— BEGIN Records shown —
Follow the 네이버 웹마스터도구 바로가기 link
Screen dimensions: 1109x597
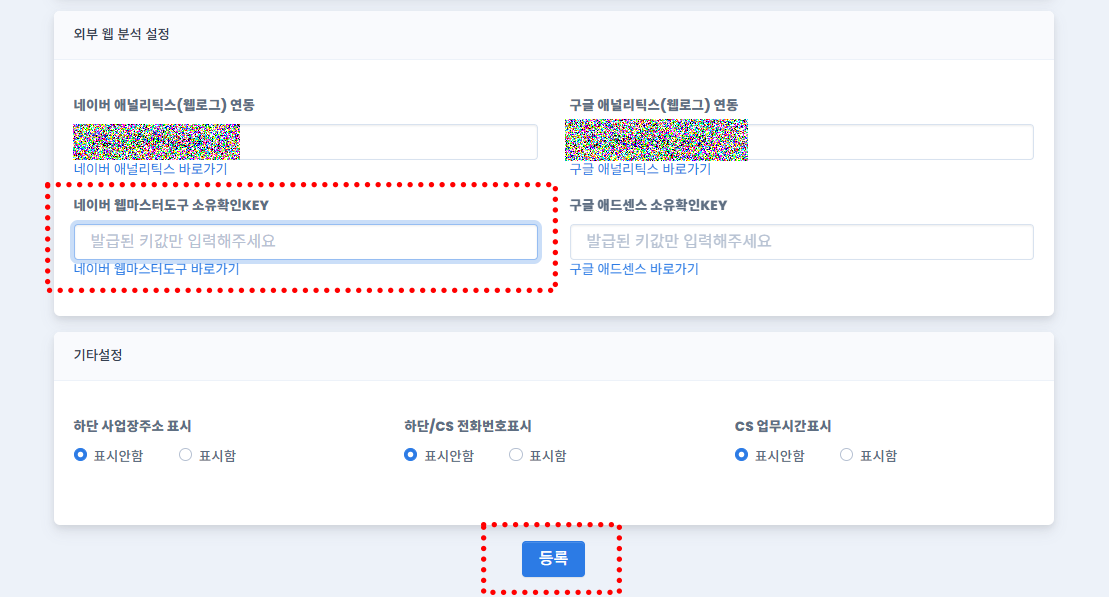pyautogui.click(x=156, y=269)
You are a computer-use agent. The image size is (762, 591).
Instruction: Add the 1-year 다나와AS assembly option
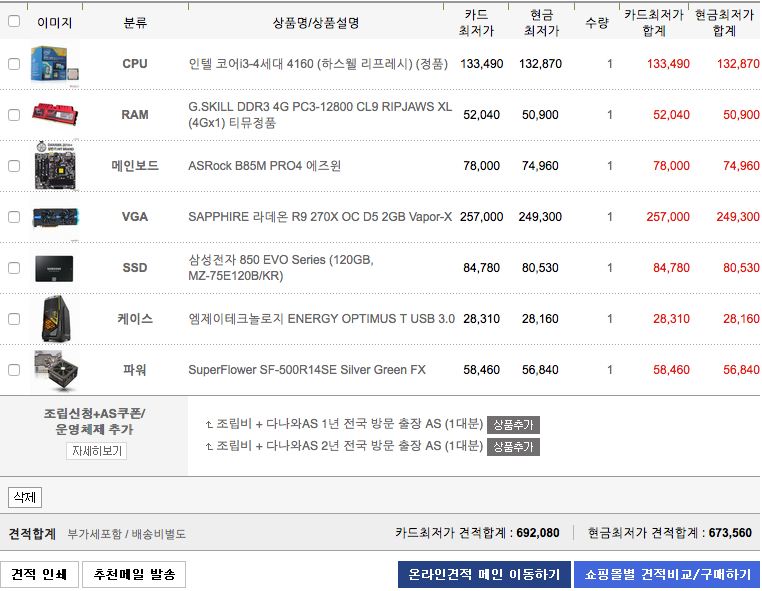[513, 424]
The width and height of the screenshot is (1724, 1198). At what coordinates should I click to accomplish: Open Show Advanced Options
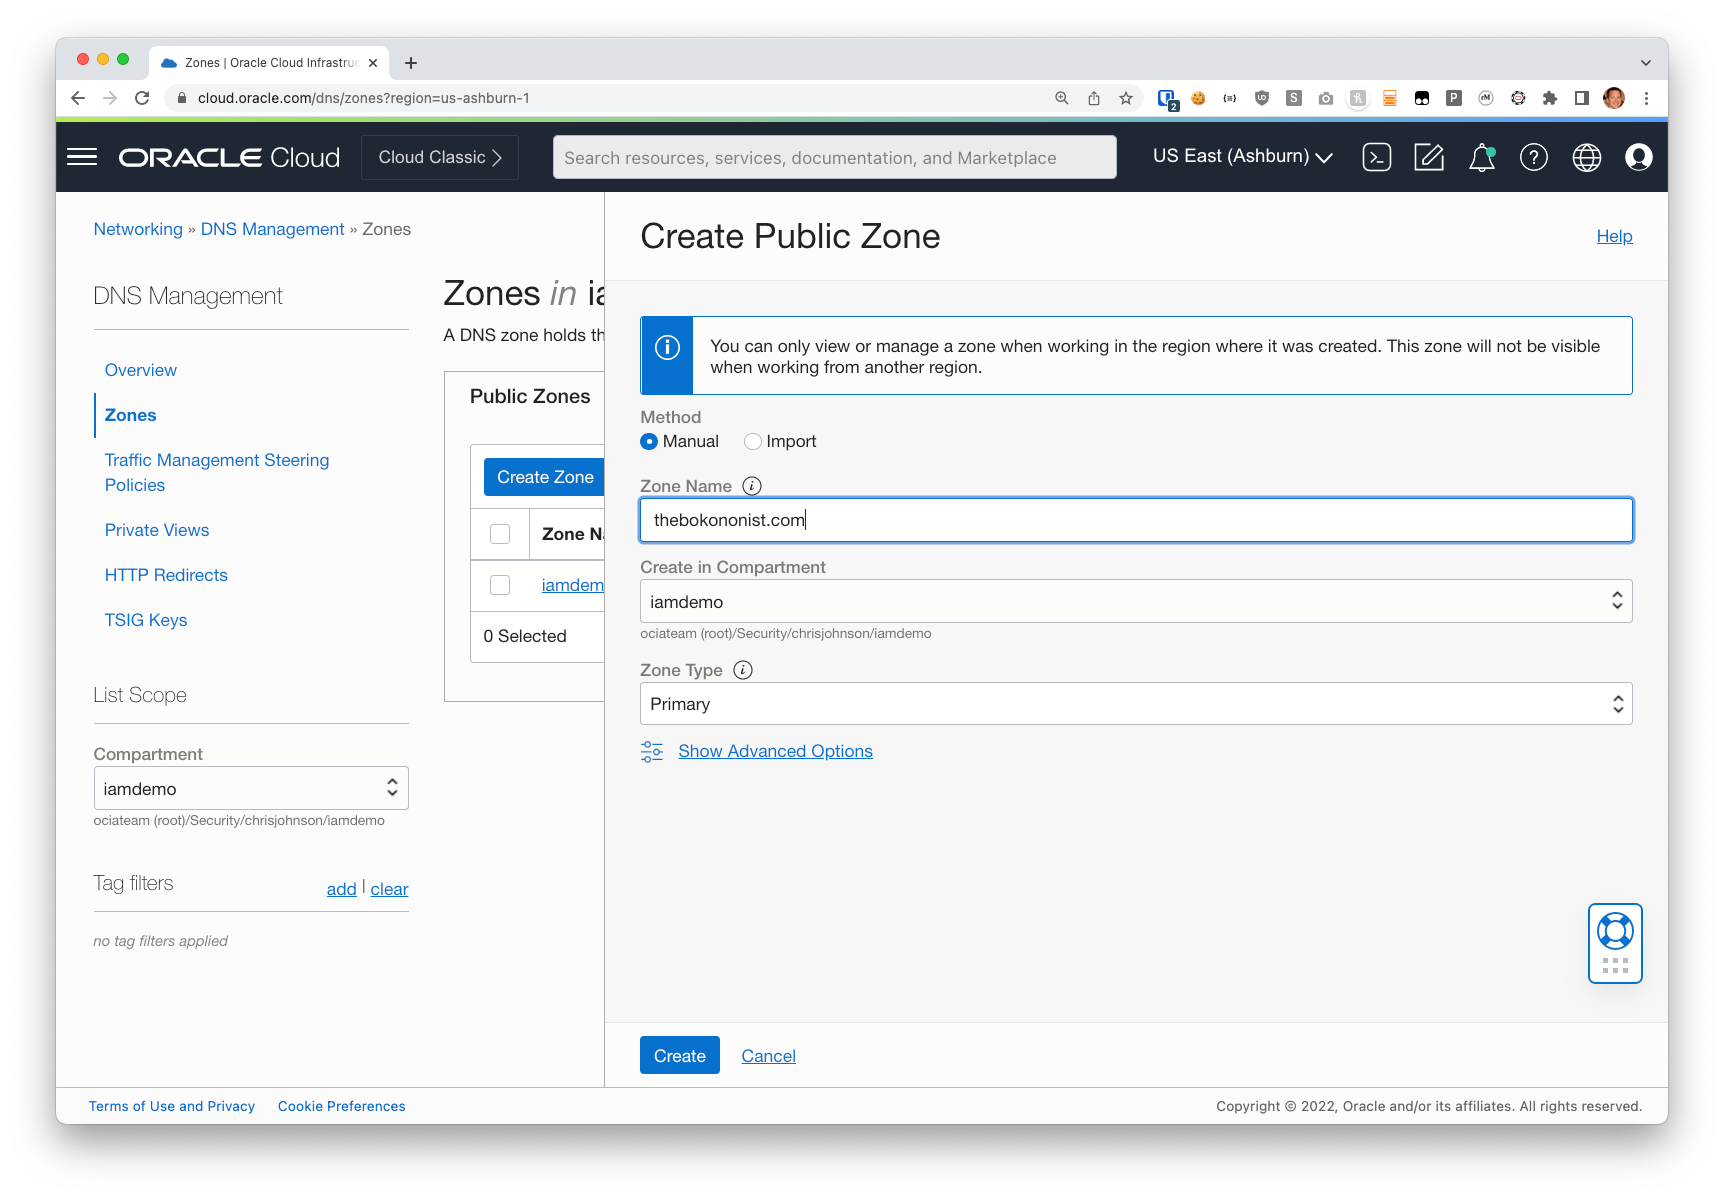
— END Records shown —
— BEGIN Records shown —
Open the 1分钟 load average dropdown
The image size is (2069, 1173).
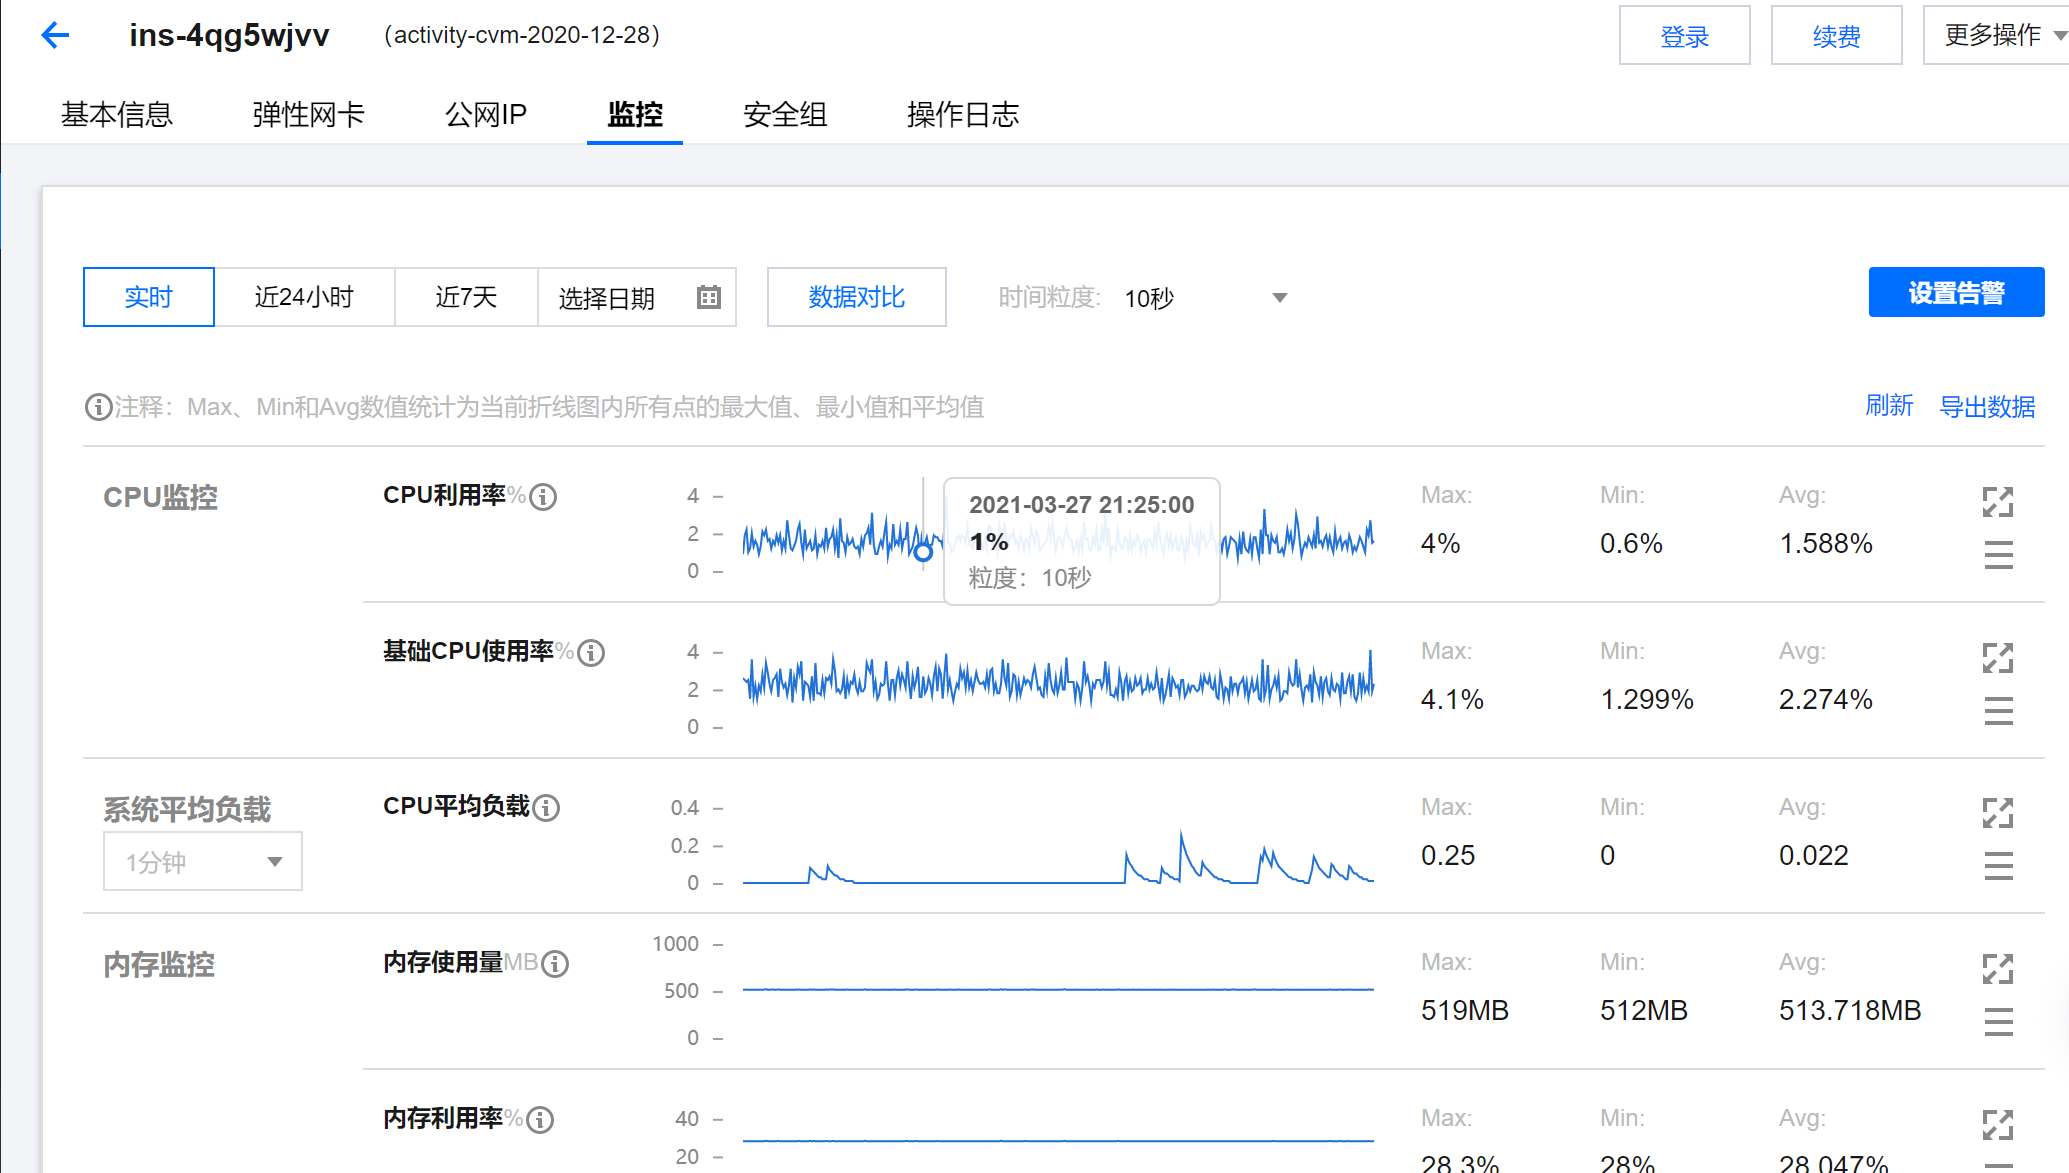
— END Records shown —
— BEGIN Records shown —
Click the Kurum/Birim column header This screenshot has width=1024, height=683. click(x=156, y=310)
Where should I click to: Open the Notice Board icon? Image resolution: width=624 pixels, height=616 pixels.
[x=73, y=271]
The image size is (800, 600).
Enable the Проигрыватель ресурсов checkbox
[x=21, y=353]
— END Records shown —
**Task details**
Could you copy out the listing lines between the one holding "You are a computer-use" and the one holding "The width and", inclusive, without the pictures?

**Response for this exercise**
You are a computer-use agent. The image size is (762, 591).
Instruction: Add the 1-year 다나와AS assembly option
[513, 424]
The width and height of the screenshot is (1724, 1198). At what coordinates should I click to accomplish: Open Show Advanced Options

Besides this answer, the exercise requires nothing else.